Sorry aber -> ssmtp konfigurieren

dort musst du mail:25 durch deinen mailhost ersetzen in der gleichen Konfig noch ggf. Benutzer und Passwort eitnragen.

Py

----------

## pieter_parker

ich will garnicht das dort etwas rumgemailt wird....

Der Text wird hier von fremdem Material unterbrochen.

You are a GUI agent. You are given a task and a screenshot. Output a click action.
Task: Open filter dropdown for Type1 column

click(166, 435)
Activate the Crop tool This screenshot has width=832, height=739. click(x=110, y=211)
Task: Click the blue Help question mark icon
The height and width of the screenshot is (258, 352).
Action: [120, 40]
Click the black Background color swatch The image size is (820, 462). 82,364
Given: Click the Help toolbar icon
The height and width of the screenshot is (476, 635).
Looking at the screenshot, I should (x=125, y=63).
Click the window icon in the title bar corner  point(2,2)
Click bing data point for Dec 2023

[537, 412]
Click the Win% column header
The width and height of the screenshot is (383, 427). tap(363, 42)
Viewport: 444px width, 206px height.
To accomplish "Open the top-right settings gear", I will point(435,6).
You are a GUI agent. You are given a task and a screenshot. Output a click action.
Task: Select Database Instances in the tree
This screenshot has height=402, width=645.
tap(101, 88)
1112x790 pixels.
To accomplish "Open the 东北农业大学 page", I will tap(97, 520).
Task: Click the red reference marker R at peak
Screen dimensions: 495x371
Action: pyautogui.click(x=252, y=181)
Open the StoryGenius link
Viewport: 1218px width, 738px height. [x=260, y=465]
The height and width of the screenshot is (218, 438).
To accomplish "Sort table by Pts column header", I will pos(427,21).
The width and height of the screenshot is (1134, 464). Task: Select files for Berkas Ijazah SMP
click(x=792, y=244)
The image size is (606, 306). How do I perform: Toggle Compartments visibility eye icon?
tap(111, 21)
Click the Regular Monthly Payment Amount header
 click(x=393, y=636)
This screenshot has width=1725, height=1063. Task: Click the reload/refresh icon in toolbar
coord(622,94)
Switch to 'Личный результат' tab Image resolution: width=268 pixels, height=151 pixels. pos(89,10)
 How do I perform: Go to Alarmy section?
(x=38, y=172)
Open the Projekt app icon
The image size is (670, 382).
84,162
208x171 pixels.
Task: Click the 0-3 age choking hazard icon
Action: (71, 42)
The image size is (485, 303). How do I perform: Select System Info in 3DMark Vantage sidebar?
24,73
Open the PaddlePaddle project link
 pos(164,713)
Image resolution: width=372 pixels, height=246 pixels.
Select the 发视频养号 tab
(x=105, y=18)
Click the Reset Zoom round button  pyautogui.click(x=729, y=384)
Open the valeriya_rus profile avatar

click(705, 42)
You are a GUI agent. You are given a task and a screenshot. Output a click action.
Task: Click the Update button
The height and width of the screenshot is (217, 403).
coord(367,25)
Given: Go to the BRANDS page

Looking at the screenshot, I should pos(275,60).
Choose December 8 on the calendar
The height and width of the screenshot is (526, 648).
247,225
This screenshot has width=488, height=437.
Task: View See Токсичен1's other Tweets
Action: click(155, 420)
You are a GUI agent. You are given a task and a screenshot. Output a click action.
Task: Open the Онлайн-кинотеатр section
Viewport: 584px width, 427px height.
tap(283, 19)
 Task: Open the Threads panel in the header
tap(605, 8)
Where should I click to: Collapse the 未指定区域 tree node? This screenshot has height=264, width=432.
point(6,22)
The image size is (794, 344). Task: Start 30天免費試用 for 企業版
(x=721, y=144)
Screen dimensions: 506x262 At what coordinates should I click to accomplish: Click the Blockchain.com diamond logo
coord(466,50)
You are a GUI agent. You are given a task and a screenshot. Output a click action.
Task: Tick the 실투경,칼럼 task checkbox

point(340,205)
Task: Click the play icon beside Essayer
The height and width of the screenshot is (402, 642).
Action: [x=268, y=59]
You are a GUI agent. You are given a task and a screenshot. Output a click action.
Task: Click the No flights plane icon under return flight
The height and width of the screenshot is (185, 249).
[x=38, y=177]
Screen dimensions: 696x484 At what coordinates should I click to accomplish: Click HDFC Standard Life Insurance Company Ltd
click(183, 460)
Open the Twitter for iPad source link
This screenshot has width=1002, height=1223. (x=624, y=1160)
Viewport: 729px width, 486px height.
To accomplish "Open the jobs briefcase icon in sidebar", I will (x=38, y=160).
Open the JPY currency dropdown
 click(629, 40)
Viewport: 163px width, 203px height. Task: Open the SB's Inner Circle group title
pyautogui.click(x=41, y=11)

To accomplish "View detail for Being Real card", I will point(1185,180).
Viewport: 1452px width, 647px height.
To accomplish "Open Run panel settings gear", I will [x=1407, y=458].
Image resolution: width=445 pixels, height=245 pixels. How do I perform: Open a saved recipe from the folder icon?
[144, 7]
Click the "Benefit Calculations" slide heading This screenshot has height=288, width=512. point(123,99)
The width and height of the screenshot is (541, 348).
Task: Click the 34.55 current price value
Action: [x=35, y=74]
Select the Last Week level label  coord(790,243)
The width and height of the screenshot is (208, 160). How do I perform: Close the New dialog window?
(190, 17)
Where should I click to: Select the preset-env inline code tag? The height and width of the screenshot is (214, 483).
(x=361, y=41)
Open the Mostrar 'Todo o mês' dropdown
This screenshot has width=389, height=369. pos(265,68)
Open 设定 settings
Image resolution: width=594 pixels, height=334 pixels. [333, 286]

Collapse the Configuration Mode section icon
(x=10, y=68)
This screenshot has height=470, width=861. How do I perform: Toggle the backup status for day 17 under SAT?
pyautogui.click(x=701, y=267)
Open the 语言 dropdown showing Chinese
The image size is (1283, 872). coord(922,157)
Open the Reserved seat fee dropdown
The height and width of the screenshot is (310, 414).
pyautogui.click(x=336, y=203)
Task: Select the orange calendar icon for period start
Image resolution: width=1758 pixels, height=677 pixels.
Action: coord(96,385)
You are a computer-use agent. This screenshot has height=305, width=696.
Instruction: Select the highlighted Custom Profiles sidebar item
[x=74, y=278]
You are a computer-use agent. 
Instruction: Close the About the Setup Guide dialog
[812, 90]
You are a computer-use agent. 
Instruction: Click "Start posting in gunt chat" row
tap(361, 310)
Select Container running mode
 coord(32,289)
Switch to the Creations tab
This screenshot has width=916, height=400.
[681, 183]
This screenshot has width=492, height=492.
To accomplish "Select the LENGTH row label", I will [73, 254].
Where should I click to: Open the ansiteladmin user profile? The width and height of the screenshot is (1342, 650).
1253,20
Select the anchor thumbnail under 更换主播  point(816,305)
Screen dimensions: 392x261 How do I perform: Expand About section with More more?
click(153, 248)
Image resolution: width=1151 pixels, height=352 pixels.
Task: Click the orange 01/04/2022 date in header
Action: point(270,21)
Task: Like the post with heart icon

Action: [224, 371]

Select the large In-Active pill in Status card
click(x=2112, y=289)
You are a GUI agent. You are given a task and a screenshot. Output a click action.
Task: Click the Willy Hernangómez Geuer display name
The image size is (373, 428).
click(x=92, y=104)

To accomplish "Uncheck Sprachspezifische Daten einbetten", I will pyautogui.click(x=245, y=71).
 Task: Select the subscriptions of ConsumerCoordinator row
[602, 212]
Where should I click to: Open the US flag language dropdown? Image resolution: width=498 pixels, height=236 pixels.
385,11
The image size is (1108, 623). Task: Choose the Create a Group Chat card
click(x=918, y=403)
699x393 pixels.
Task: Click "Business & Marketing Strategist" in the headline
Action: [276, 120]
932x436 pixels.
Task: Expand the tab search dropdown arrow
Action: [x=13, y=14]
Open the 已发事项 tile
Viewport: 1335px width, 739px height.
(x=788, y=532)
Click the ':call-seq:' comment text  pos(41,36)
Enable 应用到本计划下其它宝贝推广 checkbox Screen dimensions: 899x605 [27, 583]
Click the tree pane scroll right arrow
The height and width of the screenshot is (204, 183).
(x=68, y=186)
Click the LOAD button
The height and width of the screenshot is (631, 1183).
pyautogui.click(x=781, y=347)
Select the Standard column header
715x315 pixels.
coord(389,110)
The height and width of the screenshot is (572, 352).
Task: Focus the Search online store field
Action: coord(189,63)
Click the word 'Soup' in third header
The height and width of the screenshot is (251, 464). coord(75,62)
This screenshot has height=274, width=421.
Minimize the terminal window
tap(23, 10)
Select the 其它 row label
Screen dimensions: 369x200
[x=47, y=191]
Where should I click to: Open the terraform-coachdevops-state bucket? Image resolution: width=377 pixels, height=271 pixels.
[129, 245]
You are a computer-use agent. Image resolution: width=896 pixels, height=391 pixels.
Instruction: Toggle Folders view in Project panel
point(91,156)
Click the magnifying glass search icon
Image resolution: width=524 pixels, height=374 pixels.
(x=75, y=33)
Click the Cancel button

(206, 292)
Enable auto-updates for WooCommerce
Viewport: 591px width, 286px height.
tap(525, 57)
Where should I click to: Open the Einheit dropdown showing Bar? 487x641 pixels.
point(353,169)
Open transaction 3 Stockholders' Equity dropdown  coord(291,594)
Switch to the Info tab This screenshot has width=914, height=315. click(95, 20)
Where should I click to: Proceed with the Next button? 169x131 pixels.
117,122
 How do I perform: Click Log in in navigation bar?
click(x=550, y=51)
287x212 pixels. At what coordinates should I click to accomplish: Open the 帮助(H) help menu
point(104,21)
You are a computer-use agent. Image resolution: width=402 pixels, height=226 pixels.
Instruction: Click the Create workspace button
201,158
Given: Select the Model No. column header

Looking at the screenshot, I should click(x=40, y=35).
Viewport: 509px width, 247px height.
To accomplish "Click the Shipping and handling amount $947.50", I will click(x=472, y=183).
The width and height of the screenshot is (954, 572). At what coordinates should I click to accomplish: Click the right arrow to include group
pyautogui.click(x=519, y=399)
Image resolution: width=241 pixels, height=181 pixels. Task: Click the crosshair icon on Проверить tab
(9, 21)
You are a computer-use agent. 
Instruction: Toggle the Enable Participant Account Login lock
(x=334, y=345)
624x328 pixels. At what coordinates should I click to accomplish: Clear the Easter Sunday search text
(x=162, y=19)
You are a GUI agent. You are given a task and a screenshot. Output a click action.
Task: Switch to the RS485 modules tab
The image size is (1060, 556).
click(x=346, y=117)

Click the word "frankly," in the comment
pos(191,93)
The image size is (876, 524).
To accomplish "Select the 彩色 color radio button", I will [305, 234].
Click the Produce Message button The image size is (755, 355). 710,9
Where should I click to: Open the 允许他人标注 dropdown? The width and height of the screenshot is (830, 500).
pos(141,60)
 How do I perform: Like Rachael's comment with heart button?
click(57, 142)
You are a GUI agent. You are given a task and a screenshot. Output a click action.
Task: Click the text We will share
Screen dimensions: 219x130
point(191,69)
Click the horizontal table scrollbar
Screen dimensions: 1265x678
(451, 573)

deinstalliere ich ssmtp, wird er bei einem "emerge -uaDvN world" wieder mit installiert

----------

## py-ro

Dann musst du entweder mit den Meldungen leben oder einen richtigen MTA installieren der nur für dich lokal E-Mails zustellt. Ein Linux System kommt Standardmässig einfach nicht ohne aus.

Py

----------

## pieter_parker

bis vor einigen wochen ging es ohne diese meldungen

nach einigen updates erschienen dann taeglich dutzende dieser meldungen im syslog

deinstalliere ich ssmtp (emerge -avC ssmtp) erscheinen die meldungen ja auch nicht mehr im syslog

deinstalliere ich den ssmtp kommt er spaeter wieder mit drauf

was muss ich tun damit diese meldungen vom ssmtp nicht mehr im syslog erscheinen ??!??

oder wie kann ich ihn fuer immer deinstalliert lassen !?!?!

----------

## pieter_parker

fragezeichen

----------

## py-ro

Also gut noch einmal von vorne.

Dein System möchte dir etwas mitteilen, vermutlich der Cron, das kann es nicht weil kein MTA funktionierend Konfiguriert ist. Vermutlich wollte das System dir bis vor kurzen nichts mitteilen.

Es gibt nun zwei Möglichkeiten, du ignorierst die Meldung oder du konfigurierst einen MTA und wenn es nur ssmtp ist der dir zu deiner E-Mail-Adresse die Mails zukommen lässt. Ein Unix System kommt halt normalerweise nicht ohne MTA aus.

Py

----------